### [INSTRUCTIONS TO FOLLOW]
Would you please repeat the data exactly as given?

Saved data entries
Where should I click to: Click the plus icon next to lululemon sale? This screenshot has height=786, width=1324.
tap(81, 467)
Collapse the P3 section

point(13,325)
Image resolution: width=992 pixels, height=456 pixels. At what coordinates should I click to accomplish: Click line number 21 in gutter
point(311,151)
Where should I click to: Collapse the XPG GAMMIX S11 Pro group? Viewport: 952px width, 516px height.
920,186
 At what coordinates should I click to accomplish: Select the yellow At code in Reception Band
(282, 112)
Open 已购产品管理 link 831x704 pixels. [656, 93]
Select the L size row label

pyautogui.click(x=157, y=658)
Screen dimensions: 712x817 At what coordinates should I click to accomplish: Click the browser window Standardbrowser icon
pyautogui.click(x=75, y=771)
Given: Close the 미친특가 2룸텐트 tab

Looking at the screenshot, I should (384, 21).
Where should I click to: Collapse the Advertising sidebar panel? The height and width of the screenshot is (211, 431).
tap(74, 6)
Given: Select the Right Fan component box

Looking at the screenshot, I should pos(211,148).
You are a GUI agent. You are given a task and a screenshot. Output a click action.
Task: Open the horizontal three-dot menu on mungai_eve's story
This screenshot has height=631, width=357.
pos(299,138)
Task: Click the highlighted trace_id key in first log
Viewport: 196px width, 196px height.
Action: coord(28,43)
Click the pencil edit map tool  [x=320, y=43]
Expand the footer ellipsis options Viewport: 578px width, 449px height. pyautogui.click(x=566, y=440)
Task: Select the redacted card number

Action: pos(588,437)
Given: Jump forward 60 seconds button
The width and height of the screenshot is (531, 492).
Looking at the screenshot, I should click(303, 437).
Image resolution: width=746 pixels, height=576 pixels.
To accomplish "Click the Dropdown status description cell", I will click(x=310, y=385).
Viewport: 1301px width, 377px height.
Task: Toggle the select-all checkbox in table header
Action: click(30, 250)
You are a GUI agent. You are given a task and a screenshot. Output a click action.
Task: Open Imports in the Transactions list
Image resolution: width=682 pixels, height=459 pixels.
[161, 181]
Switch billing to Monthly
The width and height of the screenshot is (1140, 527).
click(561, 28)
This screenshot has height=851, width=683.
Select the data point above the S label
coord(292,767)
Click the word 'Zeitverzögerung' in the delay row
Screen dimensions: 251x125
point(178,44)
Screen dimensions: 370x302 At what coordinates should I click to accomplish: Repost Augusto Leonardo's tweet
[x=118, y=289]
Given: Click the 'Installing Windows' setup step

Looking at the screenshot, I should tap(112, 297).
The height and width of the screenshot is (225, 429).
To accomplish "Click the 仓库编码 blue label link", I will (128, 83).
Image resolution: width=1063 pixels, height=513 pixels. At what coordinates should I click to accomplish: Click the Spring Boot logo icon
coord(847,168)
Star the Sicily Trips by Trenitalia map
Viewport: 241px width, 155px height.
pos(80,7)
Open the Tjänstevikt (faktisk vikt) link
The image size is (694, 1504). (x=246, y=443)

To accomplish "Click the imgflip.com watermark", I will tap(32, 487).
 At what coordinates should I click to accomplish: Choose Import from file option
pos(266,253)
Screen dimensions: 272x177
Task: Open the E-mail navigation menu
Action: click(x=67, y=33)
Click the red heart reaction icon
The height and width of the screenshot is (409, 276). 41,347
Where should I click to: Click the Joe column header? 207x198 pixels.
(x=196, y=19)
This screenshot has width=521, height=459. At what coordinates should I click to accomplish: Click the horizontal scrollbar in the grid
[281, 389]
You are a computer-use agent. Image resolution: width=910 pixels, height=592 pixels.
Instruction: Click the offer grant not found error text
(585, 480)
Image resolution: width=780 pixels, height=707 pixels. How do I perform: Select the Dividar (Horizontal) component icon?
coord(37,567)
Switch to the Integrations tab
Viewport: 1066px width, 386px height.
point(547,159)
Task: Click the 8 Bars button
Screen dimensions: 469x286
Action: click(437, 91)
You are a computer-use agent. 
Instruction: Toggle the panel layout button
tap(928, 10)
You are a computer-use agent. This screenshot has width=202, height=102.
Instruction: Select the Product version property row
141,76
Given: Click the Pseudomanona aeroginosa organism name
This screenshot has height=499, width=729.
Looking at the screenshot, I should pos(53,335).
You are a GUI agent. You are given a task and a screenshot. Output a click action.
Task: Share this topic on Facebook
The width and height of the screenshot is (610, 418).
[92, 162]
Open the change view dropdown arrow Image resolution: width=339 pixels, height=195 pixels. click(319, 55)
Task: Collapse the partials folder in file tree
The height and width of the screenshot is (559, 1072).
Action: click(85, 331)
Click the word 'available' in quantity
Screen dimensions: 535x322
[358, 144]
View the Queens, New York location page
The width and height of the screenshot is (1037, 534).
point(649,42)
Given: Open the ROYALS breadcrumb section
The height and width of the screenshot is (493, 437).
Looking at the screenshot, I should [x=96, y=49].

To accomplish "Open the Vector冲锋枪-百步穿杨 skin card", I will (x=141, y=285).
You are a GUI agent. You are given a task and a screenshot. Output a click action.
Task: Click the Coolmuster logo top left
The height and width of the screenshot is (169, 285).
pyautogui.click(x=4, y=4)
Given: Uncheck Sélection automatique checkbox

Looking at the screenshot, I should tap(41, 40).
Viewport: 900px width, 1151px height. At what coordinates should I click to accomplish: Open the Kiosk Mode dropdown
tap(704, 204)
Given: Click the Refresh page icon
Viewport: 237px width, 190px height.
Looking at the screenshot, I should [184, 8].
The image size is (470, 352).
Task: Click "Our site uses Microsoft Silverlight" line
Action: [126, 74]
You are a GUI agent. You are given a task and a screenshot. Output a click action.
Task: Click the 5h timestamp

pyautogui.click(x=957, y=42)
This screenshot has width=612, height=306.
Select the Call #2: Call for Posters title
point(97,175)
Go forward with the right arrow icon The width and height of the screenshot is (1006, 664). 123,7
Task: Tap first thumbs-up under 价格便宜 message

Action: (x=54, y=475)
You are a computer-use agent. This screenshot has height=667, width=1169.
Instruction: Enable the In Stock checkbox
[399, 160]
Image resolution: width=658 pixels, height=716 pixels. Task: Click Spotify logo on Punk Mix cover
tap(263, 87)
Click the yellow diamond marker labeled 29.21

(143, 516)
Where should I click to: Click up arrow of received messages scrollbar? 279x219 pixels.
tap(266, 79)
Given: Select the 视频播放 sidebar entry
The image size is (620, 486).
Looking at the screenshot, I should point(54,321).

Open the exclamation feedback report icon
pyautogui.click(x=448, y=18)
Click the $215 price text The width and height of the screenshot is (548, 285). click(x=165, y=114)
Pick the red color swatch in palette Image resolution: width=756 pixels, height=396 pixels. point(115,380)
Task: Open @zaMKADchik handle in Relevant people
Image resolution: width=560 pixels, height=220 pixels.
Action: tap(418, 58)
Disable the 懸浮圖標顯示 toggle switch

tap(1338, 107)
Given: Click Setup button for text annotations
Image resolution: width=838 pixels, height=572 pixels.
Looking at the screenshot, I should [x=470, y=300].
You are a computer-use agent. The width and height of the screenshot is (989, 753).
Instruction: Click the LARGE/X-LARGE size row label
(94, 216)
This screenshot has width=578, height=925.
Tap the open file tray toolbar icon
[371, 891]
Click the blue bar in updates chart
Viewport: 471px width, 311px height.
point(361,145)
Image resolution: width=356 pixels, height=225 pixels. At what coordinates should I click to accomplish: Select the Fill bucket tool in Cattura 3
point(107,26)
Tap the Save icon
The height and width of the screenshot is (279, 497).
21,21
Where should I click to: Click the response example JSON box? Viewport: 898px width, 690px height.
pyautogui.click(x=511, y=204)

### [ANSWER FOR THIS EXERCISE]
Where should I click to: Click the plus icon next to lululemon sale? This screenshot has height=786, width=1324.
tap(81, 467)
Collapse the P3 section

point(13,325)
Image resolution: width=992 pixels, height=456 pixels. At what coordinates should I click to accomplish: Click line number 21 in gutter
point(311,151)
Where should I click to: Collapse the XPG GAMMIX S11 Pro group? Viewport: 952px width, 516px height.
920,186
 At what coordinates should I click to accomplish: Select the yellow At code in Reception Band
(282, 112)
Open 已购产品管理 link 831x704 pixels. [656, 93]
Select the L size row label

pyautogui.click(x=157, y=658)
Screen dimensions: 712x817 At what coordinates should I click to accomplish: Click the browser window Standardbrowser icon
pyautogui.click(x=75, y=771)
Given: Close the 미친특가 2룸텐트 tab

Looking at the screenshot, I should (384, 21).
Where should I click to: Collapse the Advertising sidebar panel? The height and width of the screenshot is (211, 431).
tap(74, 6)
Given: Select the Right Fan component box

Looking at the screenshot, I should pos(211,148).
You are a GUI agent. You are given a task and a screenshot. Output a click action.
Task: Open the horizontal three-dot menu on mungai_eve's story
This screenshot has height=631, width=357.
pos(299,138)
Task: Click the highlighted trace_id key in first log
Viewport: 196px width, 196px height.
Action: coord(28,43)
Click the pencil edit map tool  [x=320, y=43]
Expand the footer ellipsis options Viewport: 578px width, 449px height. pyautogui.click(x=566, y=440)
Task: Select the redacted card number

Action: pos(588,437)
Given: Jump forward 60 seconds button
The width and height of the screenshot is (531, 492).
Looking at the screenshot, I should click(303, 437).
Image resolution: width=746 pixels, height=576 pixels.
To accomplish "Click the Dropdown status description cell", I will click(x=310, y=385).
Viewport: 1301px width, 377px height.
Task: Toggle the select-all checkbox in table header
Action: click(30, 250)
You are a GUI agent. You are given a task and a screenshot. Output a click action.
Task: Open Imports in the Transactions list
Image resolution: width=682 pixels, height=459 pixels.
[161, 181]
Switch billing to Monthly
The width and height of the screenshot is (1140, 527).
click(561, 28)
This screenshot has height=851, width=683.
Select the data point above the S label
coord(292,767)
Click the word 'Zeitverzögerung' in the delay row
Screen dimensions: 251x125
point(178,44)
Screen dimensions: 370x302 At what coordinates should I click to accomplish: Repost Augusto Leonardo's tweet
[x=118, y=289]
Given: Click the 'Installing Windows' setup step

Looking at the screenshot, I should tap(112, 297).
The height and width of the screenshot is (225, 429).
To accomplish "Click the 仓库编码 blue label link", I will (128, 83).
Image resolution: width=1063 pixels, height=513 pixels. At what coordinates should I click to accomplish: Click the Spring Boot logo icon
coord(847,168)
Star the Sicily Trips by Trenitalia map
Viewport: 241px width, 155px height.
pos(80,7)
Open the Tjänstevikt (faktisk vikt) link
The image size is (694, 1504). (x=246, y=443)

To accomplish "Click the imgflip.com watermark", I will tap(32, 487).
 At what coordinates should I click to accomplish: Choose Import from file option
pos(266,253)
Screen dimensions: 272x177
Task: Open the E-mail navigation menu
Action: click(x=67, y=33)
Click the red heart reaction icon
The height and width of the screenshot is (409, 276). 41,347
Where should I click to: Click the Joe column header? 207x198 pixels.
(x=196, y=19)
This screenshot has width=521, height=459. At what coordinates should I click to accomplish: Click the horizontal scrollbar in the grid
[281, 389]
You are a computer-use agent. Image resolution: width=910 pixels, height=592 pixels.
Instruction: Click the offer grant not found error text
(585, 480)
Image resolution: width=780 pixels, height=707 pixels. How do I perform: Select the Dividar (Horizontal) component icon?
coord(37,567)
Switch to the Integrations tab
Viewport: 1066px width, 386px height.
point(547,159)
Task: Click the 8 Bars button
Screen dimensions: 469x286
Action: click(437, 91)
You are a computer-use agent. 
Instruction: Toggle the panel layout button
tap(928, 10)
You are a computer-use agent. This screenshot has width=202, height=102.
Instruction: Select the Product version property row
141,76
Given: Click the Pseudomanona aeroginosa organism name
This screenshot has height=499, width=729.
Looking at the screenshot, I should pos(53,335).
You are a GUI agent. You are given a task and a screenshot. Output a click action.
Task: Share this topic on Facebook
The width and height of the screenshot is (610, 418).
[92, 162]
Open the change view dropdown arrow Image resolution: width=339 pixels, height=195 pixels. click(319, 55)
Task: Collapse the partials folder in file tree
The height and width of the screenshot is (559, 1072).
Action: click(85, 331)
Click the word 'available' in quantity
Screen dimensions: 535x322
[358, 144]
View the Queens, New York location page
The width and height of the screenshot is (1037, 534).
point(649,42)
Given: Open the ROYALS breadcrumb section
The height and width of the screenshot is (493, 437).
Looking at the screenshot, I should [x=96, y=49].

To accomplish "Open the Vector冲锋枪-百步穿杨 skin card", I will (x=141, y=285).
You are a GUI agent. You are given a task and a screenshot. Output a click action.
Task: Click the Coolmuster logo top left
The height and width of the screenshot is (169, 285).
pyautogui.click(x=4, y=4)
Given: Uncheck Sélection automatique checkbox

Looking at the screenshot, I should tap(41, 40).
Viewport: 900px width, 1151px height. At what coordinates should I click to accomplish: Open the Kiosk Mode dropdown
tap(704, 204)
Given: Click the Refresh page icon
Viewport: 237px width, 190px height.
Looking at the screenshot, I should [184, 8].
The image size is (470, 352).
Task: Click "Our site uses Microsoft Silverlight" line
Action: [126, 74]
You are a GUI agent. You are given a task and a screenshot. Output a click action.
Task: Click the 5h timestamp

pyautogui.click(x=957, y=42)
This screenshot has width=612, height=306.
Select the Call #2: Call for Posters title
point(97,175)
Go forward with the right arrow icon The width and height of the screenshot is (1006, 664). 123,7
Task: Tap first thumbs-up under 价格便宜 message

Action: (x=54, y=475)
You are a computer-use agent. This screenshot has height=667, width=1169.
Instruction: Enable the In Stock checkbox
[399, 160]
Image resolution: width=658 pixels, height=716 pixels. Task: Click Spotify logo on Punk Mix cover
tap(263, 87)
Click the yellow diamond marker labeled 29.21

(143, 516)
Where should I click to: Click up arrow of received messages scrollbar? 279x219 pixels.
tap(266, 79)
Given: Select the 视频播放 sidebar entry
The image size is (620, 486).
Looking at the screenshot, I should point(54,321).

Open the exclamation feedback report icon
pyautogui.click(x=448, y=18)
Click the $215 price text The width and height of the screenshot is (548, 285). click(x=165, y=114)
Pick the red color swatch in palette Image resolution: width=756 pixels, height=396 pixels. point(115,380)
Task: Open @zaMKADchik handle in Relevant people
Image resolution: width=560 pixels, height=220 pixels.
Action: tap(418, 58)
Disable the 懸浮圖標顯示 toggle switch

tap(1338, 107)
Given: Click Setup button for text annotations
Image resolution: width=838 pixels, height=572 pixels.
Looking at the screenshot, I should [x=470, y=300].
You are a computer-use agent. The width and height of the screenshot is (989, 753).
Instruction: Click the LARGE/X-LARGE size row label
(94, 216)
This screenshot has width=578, height=925.
Tap the open file tray toolbar icon
[371, 891]
Click the blue bar in updates chart
Viewport: 471px width, 311px height.
point(361,145)
Image resolution: width=356 pixels, height=225 pixels. At what coordinates should I click to accomplish: Select the Fill bucket tool in Cattura 3
point(107,26)
Tap the Save icon
The height and width of the screenshot is (279, 497).
21,21
Where should I click to: Click the response example JSON box? Viewport: 898px width, 690px height.
pyautogui.click(x=511, y=204)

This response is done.